Recent work has made clear that the residual pathway is not mere optimization plumbing; it is part of the model's representational machinery. We agree, but argue that the cleanest way to organize this design space is through a two-axis view of the Transformer. A decoder evolves information along two ordered dimensions: sequence position and layer depth. Self-attention already provides adaptive mixing along the sequence axis, whereas the residual stream usually performs fixed addition along the depth axis. If we fix a token position and treat layer index as the ordered variable, then a causal depth-wise residual attention read is exactly the same local operator as causal short sliding-window attention (ShortSWA), except written over depth rather than over sequence. This is the core residual stream duality behind Transformer$^2$. This perspective also clarifies the recent literature. ELC-BERT and DenseFormer already show that learned aggregation over depth can outperform uniform residual accumulation, while Vertical Attention, DeepCrossAttention (DCA), MUDDFormer, and Attention Residuals move further toward explicit attention-based routing over earlier layers. The key point, however, is that operator-level duality does not imply systems-level symmetry.
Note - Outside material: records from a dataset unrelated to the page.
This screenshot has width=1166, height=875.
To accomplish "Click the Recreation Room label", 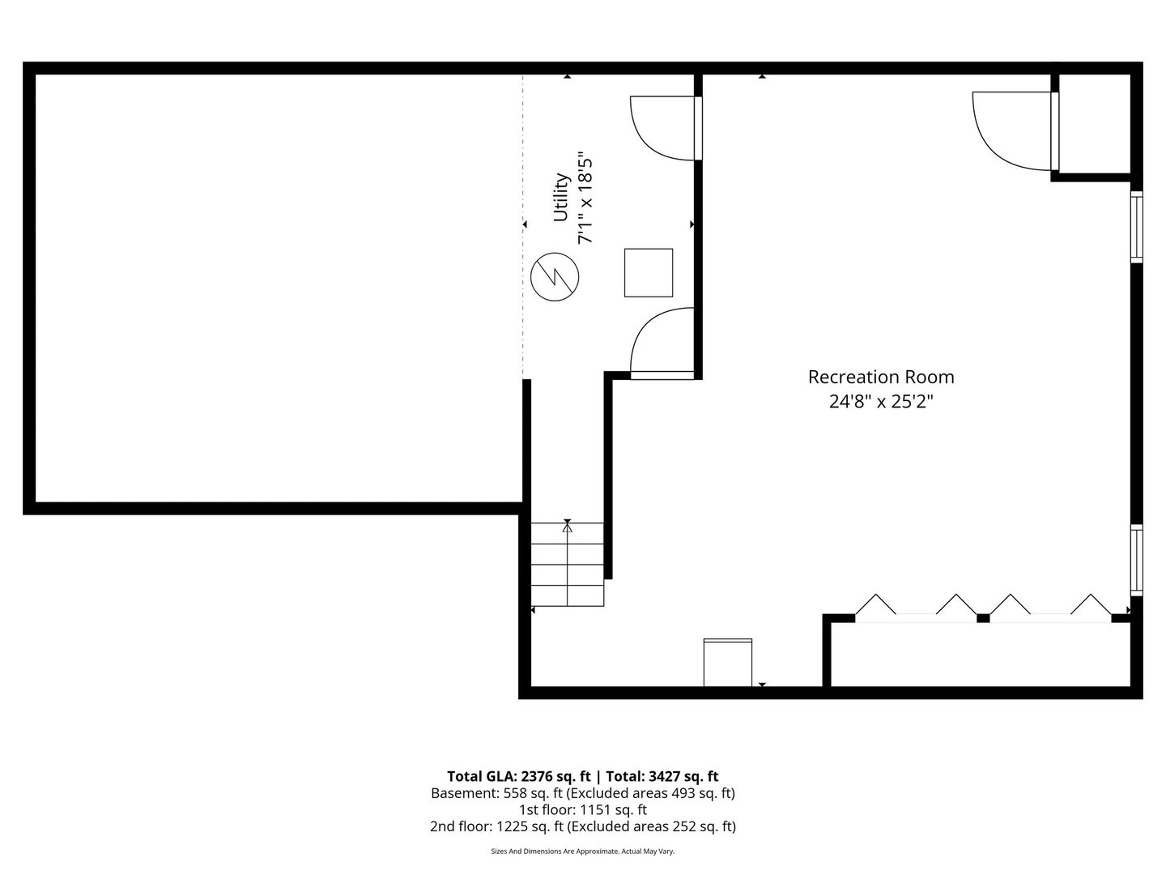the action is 881,377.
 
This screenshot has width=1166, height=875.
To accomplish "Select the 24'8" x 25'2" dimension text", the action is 881,402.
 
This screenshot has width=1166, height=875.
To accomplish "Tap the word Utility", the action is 561,197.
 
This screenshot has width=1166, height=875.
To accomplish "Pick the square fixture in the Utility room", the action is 648,272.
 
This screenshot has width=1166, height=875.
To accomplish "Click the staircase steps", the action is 568,564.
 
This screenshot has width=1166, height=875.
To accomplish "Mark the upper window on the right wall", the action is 1136,227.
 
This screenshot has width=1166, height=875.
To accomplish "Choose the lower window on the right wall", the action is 1136,560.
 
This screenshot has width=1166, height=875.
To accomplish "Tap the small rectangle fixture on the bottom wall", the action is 728,663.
For large-scale autoregressive models, sequence-axis ShortSWA is usually the more hardware-friendly placement because it reuses token-side sliding-window kernels, KV-cache layouts, and chunked execution. If the goal is instead to change the shortcut itself, Deep Delta Learning (DDL) is the cleaner intervention because it modifies the residual operator directly rather than adding a separate cross-layer retrieval path. Our recommendation is therefore simple: use DDL when the shortcut is the object of interest, and use sequence-axis ShortSWA when the goal is local adaptive mixing.